Data extracted from a collection
========================

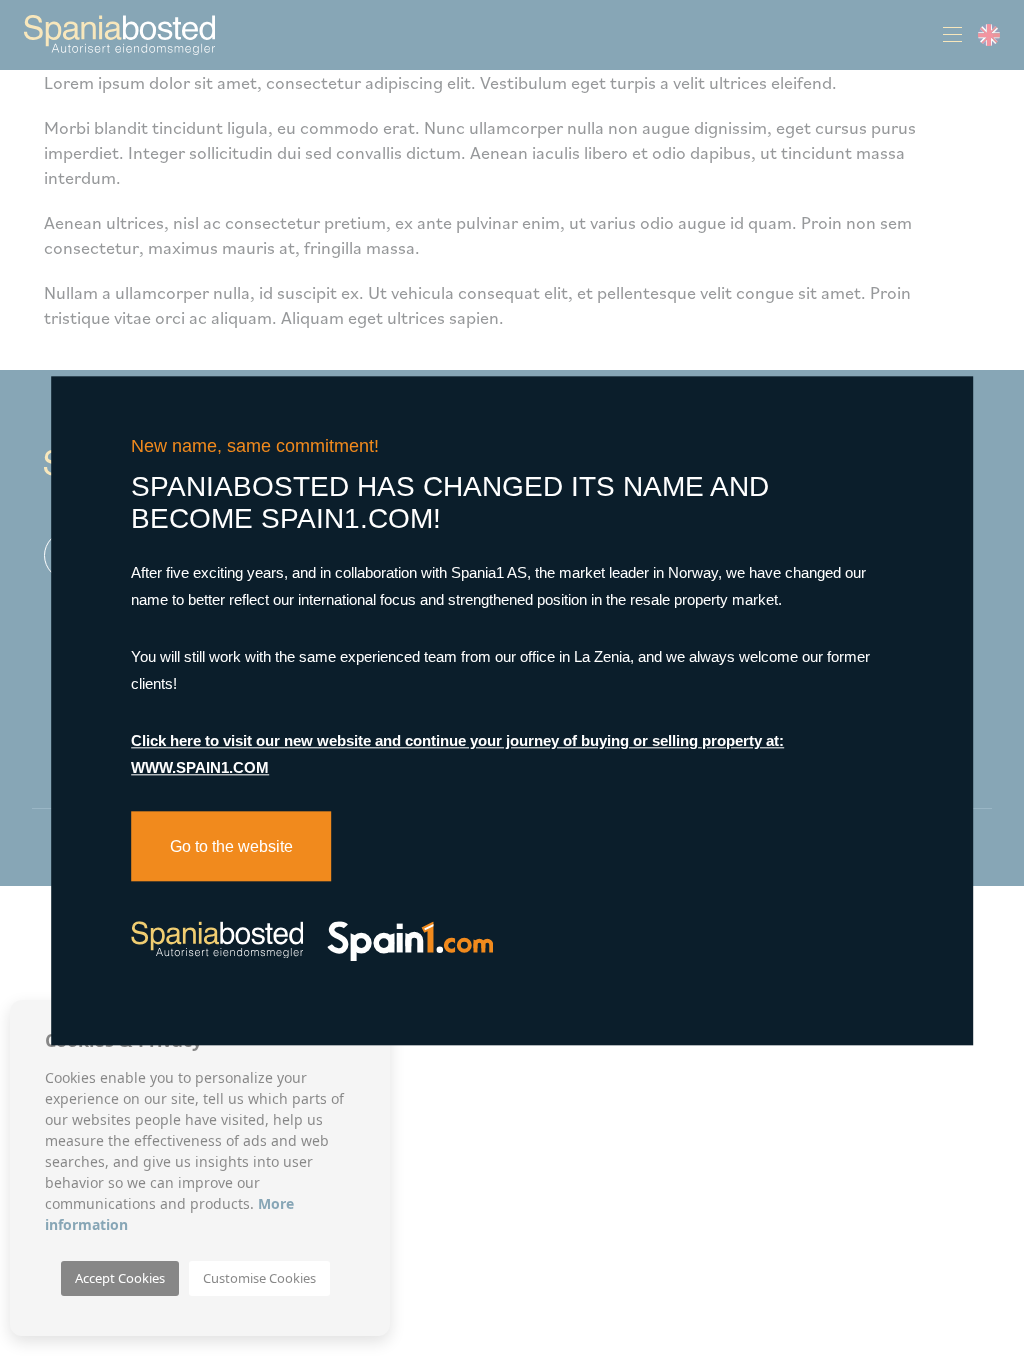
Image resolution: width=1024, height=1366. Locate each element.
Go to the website (231, 846)
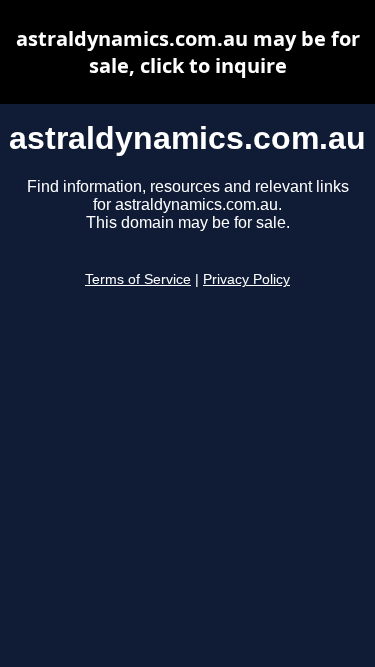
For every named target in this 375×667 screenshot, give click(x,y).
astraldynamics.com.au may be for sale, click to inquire (188, 52)
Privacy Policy (246, 279)
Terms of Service (138, 279)
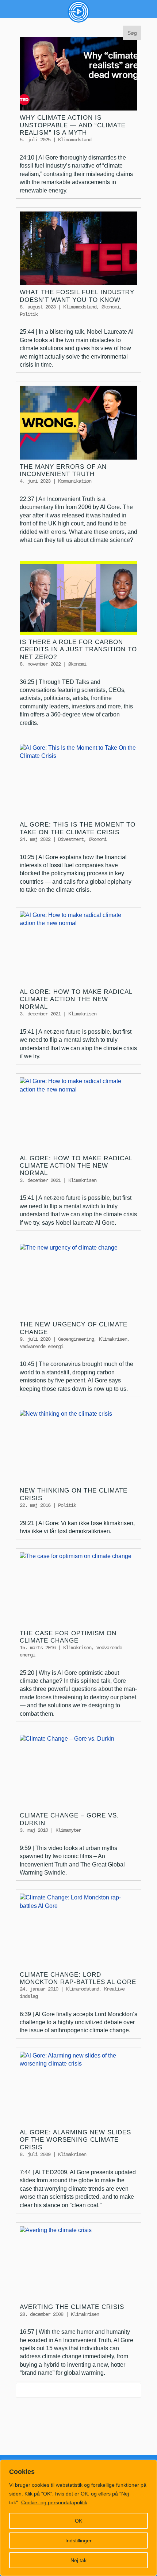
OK (78, 2521)
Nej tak (78, 2560)
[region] (78, 2518)
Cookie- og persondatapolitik (54, 2502)
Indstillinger (78, 2540)
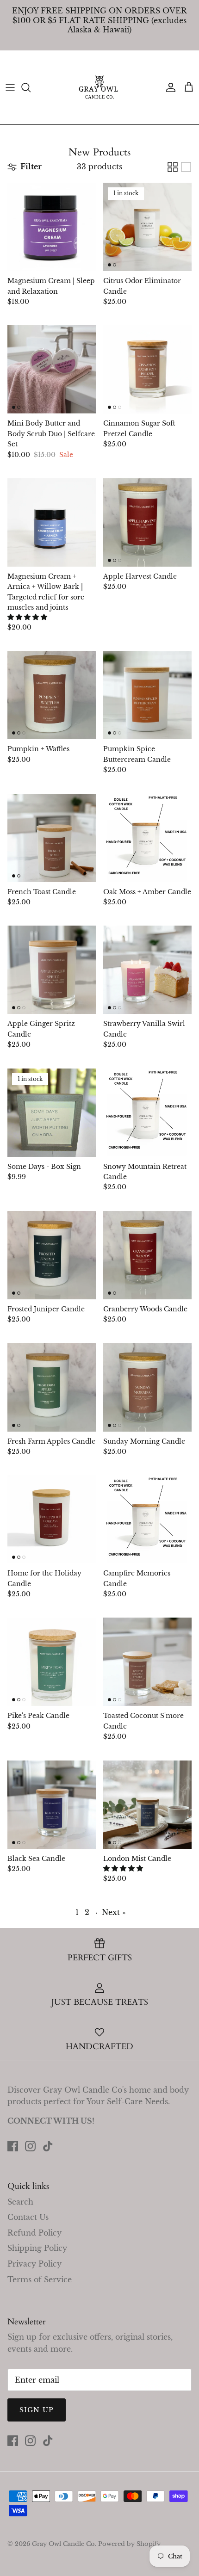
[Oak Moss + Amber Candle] (147, 838)
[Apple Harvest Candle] (147, 522)
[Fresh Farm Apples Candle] (51, 1387)
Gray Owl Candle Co (63, 2544)
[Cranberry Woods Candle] (147, 1255)
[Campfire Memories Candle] (147, 1519)
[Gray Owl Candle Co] (99, 87)
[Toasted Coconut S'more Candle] (147, 1662)
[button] (27, 617)
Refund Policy (34, 2232)
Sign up (36, 2410)
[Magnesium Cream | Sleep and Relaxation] (51, 227)
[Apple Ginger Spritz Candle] (51, 970)
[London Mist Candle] (147, 1805)
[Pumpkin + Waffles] (51, 695)
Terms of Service (39, 2279)
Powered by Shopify (129, 2544)
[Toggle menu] (10, 87)
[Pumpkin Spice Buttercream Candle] (147, 695)
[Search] (30, 87)
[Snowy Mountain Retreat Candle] (147, 1113)
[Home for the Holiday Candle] (51, 1519)
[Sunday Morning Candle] (147, 1387)
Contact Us (28, 2217)
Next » (114, 1912)
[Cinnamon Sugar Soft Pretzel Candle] (147, 369)
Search (20, 2201)
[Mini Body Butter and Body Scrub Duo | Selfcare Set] (51, 369)
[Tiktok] (48, 2146)
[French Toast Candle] (51, 838)
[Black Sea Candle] (51, 1805)
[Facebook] (12, 2146)
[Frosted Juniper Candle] (51, 1255)
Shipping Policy (37, 2248)
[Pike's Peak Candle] (51, 1662)
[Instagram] (30, 2146)
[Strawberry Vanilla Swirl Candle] (147, 970)
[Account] (168, 87)
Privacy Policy (34, 2263)
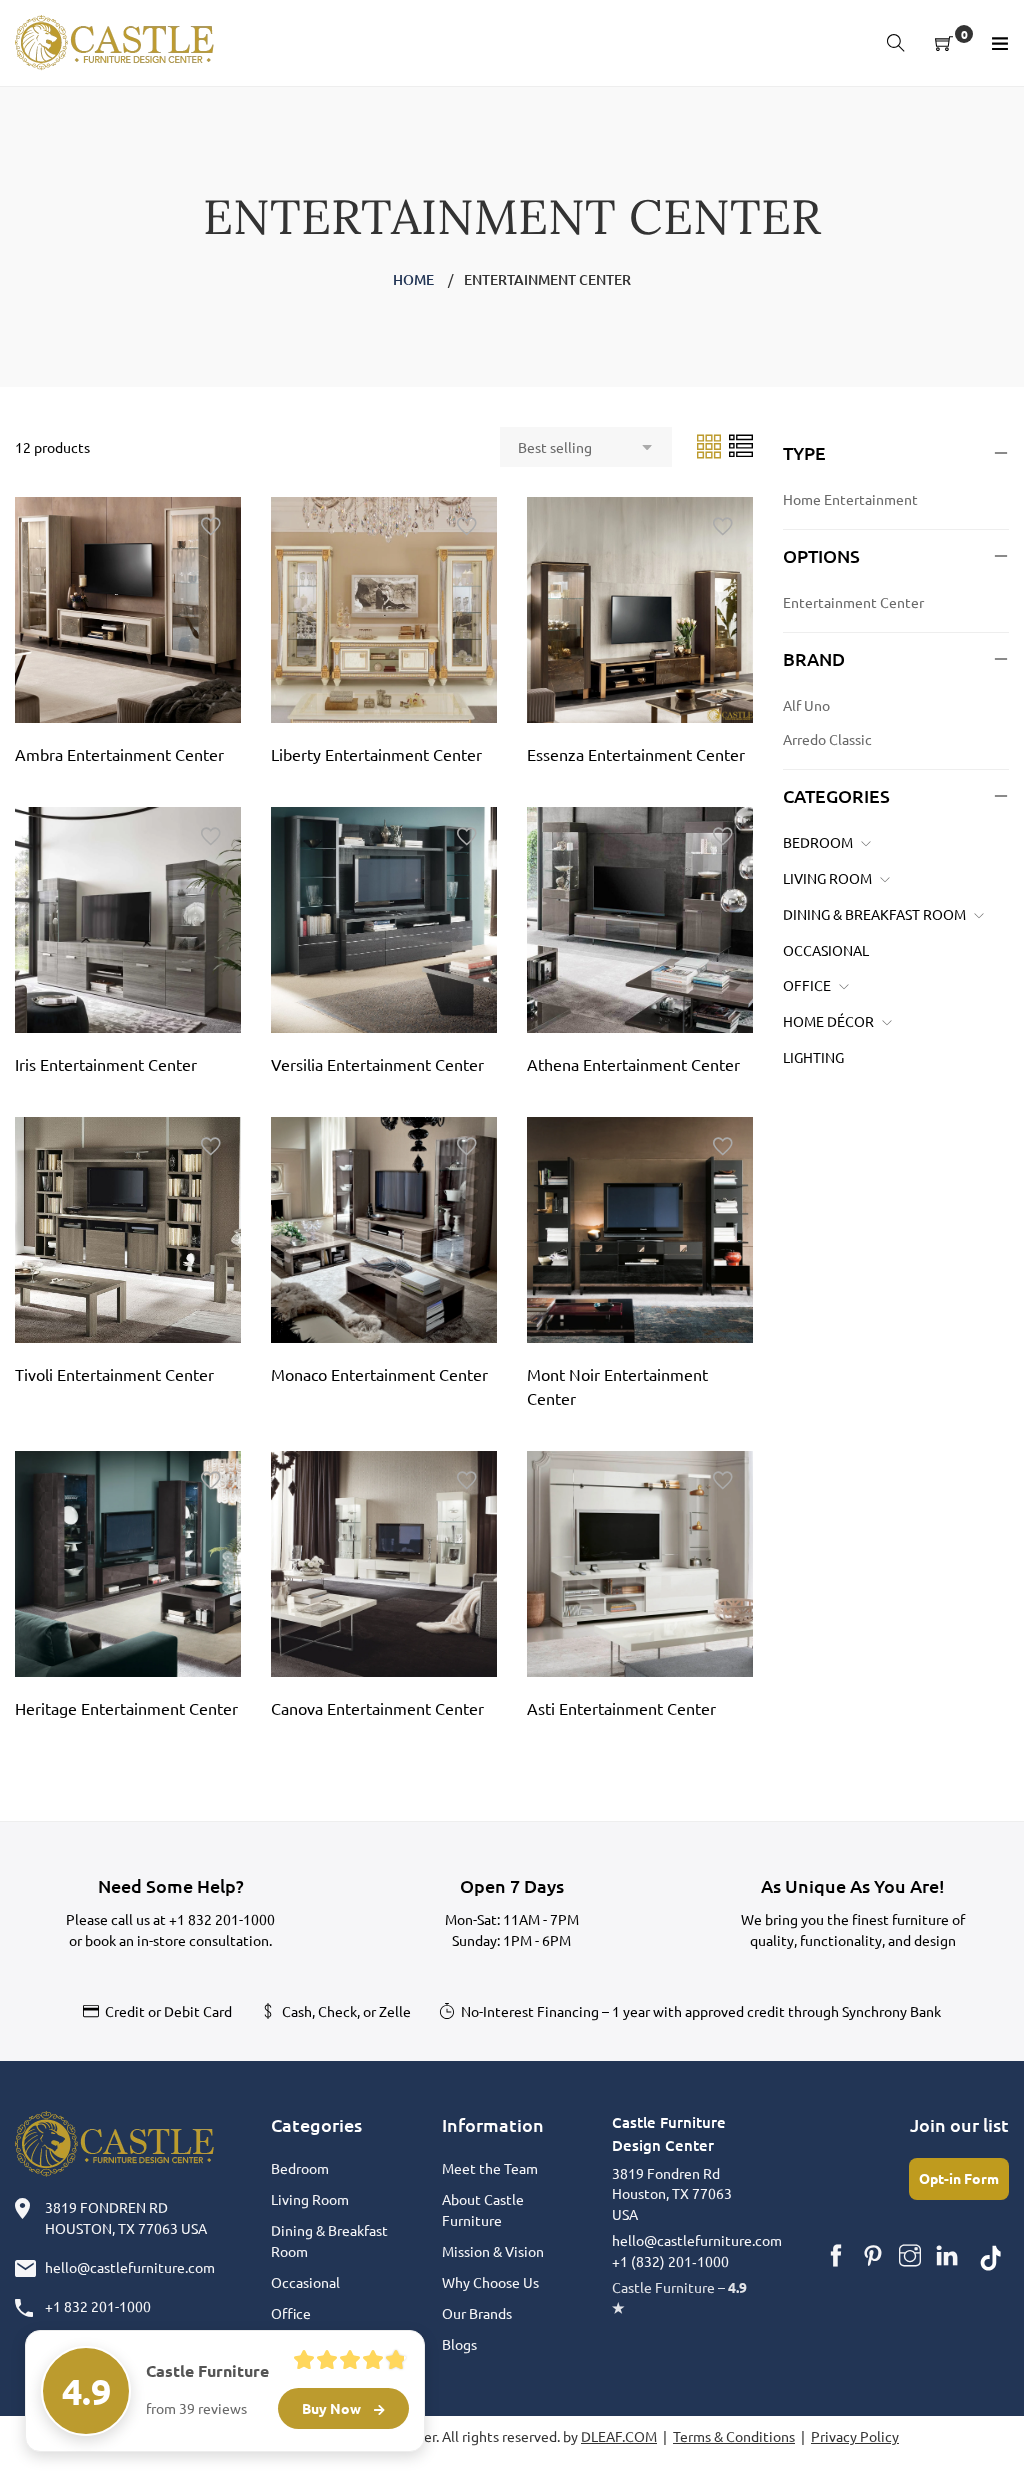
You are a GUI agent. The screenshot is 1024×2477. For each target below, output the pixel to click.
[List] (741, 445)
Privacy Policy (855, 2436)
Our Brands (477, 2313)
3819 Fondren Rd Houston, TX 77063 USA (672, 2193)
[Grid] (710, 445)
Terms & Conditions (734, 2436)
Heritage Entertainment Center (126, 1708)
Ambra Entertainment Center (119, 754)
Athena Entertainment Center (633, 1064)
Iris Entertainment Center (106, 1064)
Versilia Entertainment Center (377, 1064)
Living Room (827, 878)
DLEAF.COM (619, 2436)
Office (807, 985)
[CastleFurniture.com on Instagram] (910, 2256)
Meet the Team (490, 2168)
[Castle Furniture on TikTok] (991, 2256)
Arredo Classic (827, 739)
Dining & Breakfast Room (874, 914)
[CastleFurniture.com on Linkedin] (947, 2256)
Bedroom (818, 842)
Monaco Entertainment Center (379, 1374)
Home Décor (828, 1021)
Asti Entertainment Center (621, 1708)
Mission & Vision (493, 2251)
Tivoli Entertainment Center (114, 1374)
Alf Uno (806, 705)
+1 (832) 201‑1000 (670, 2261)
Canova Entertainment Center (377, 1708)
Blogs (459, 2344)
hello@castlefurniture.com (130, 2267)
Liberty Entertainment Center (376, 754)
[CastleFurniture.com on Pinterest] (873, 2256)
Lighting (813, 1057)
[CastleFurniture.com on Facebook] (836, 2256)
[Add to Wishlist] (211, 527)
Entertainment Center (853, 602)
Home (413, 279)
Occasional (826, 950)
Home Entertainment (850, 499)
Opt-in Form (959, 2178)
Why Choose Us (490, 2282)
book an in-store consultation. (178, 1940)
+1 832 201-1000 (222, 1919)
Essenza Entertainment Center (636, 754)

========================

→ Brief:
Return every entry above exactly as written, minus the pictures.

→ Result of this exercise:
Image resolution: width=1024, height=1366. Locate each element.
Go to the website (231, 846)
For every named target in this 375×667 screenshot, give click(x,y).
astraldynamics.com.au may be for sale, click to inquire (188, 52)
Privacy Policy (246, 279)
Terms of Service (138, 279)
OK (78, 2521)
Nej tak (78, 2560)
[region] (78, 2518)
Cookie- og persondatapolitik (54, 2502)
Indstillinger (78, 2540)
[Oak Moss + Amber Candle] (147, 838)
[Apple Harvest Candle] (147, 522)
[Fresh Farm Apples Candle] (51, 1387)
Gray Owl Candle Co (63, 2544)
[Cranberry Woods Candle] (147, 1255)
[Campfire Memories Candle] (147, 1519)
[Gray Owl Candle Co] (99, 87)
[Toasted Coconut S'more Candle] (147, 1662)
[button] (27, 617)
Refund Policy (34, 2232)
Sign up (36, 2410)
[Magnesium Cream | Sleep and Relaxation] (51, 227)
[Apple Ginger Spritz Candle] (51, 970)
[London Mist Candle] (147, 1805)
[Pumpkin + Waffles] (51, 695)
Terms of Service (39, 2279)
Powered by Shopify (129, 2544)
[Toggle menu] (10, 87)
[Pumpkin Spice Buttercream Candle] (147, 695)
[Search] (30, 87)
[Snowy Mountain Retreat Candle] (147, 1113)
[Home for the Holiday Candle] (51, 1519)
[Sunday Morning Candle] (147, 1387)
Contact Us (28, 2217)
Next » (114, 1912)
[Cinnamon Sugar Soft Pretzel Candle] (147, 369)
Search (20, 2201)
[Mini Body Butter and Body Scrub Duo | Selfcare Set] (51, 369)
[Tiktok] (48, 2146)
[French Toast Candle] (51, 838)
[Black Sea Candle] (51, 1805)
[Facebook] (12, 2146)
[Frosted Juniper Candle] (51, 1255)
Shipping Policy (37, 2248)
[Pike's Peak Candle] (51, 1662)
[Instagram] (30, 2146)
[Strawberry Vanilla Swirl Candle] (147, 970)
[Account] (168, 87)
Privacy Policy (34, 2263)
You are a GUI agent. The screenshot is 1024×2477. For each target below, output the pixel to click.
[List] (741, 445)
Privacy Policy (855, 2436)
Our Brands (477, 2313)
3819 Fondren Rd Houston, TX 77063 USA (672, 2193)
[Grid] (710, 445)
Terms & Conditions (734, 2436)
Heritage Entertainment Center (126, 1708)
Ambra Entertainment Center (119, 754)
Athena Entertainment Center (633, 1064)
Iris Entertainment Center (106, 1064)
Versilia Entertainment Center (377, 1064)
Living Room (827, 878)
DLEAF.COM (619, 2436)
Office (807, 985)
[CastleFurniture.com on Instagram] (910, 2256)
Meet the Team (490, 2168)
[Castle Furniture on TikTok] (991, 2256)
Arredo Classic (827, 739)
Dining & Breakfast Room (874, 914)
[CastleFurniture.com on Linkedin] (947, 2256)
Bedroom (818, 842)
Monaco Entertainment Center (379, 1374)
Home Décor (828, 1021)
Asti Entertainment Center (621, 1708)
Mission & Vision (493, 2251)
Tivoli Entertainment Center (114, 1374)
Alf Uno (806, 705)
+1 (832) 201‑1000 (670, 2261)
Canova Entertainment Center (377, 1708)
Blogs (459, 2344)
hello@castlefurniture.com (130, 2267)
Liberty Entertainment Center (376, 754)
[CastleFurniture.com on Pinterest] (873, 2256)
Lighting (813, 1057)
[CastleFurniture.com on Facebook] (836, 2256)
[Add to Wishlist] (211, 527)
Entertainment Center (853, 602)
Home (413, 279)
Occasional (826, 950)
Home Entertainment (850, 499)
Opt-in Form (959, 2178)
Why Choose Us (490, 2282)
book an in-store consultation. (178, 1940)
+1 832 201-1000 (222, 1919)
Essenza Entertainment Center (636, 754)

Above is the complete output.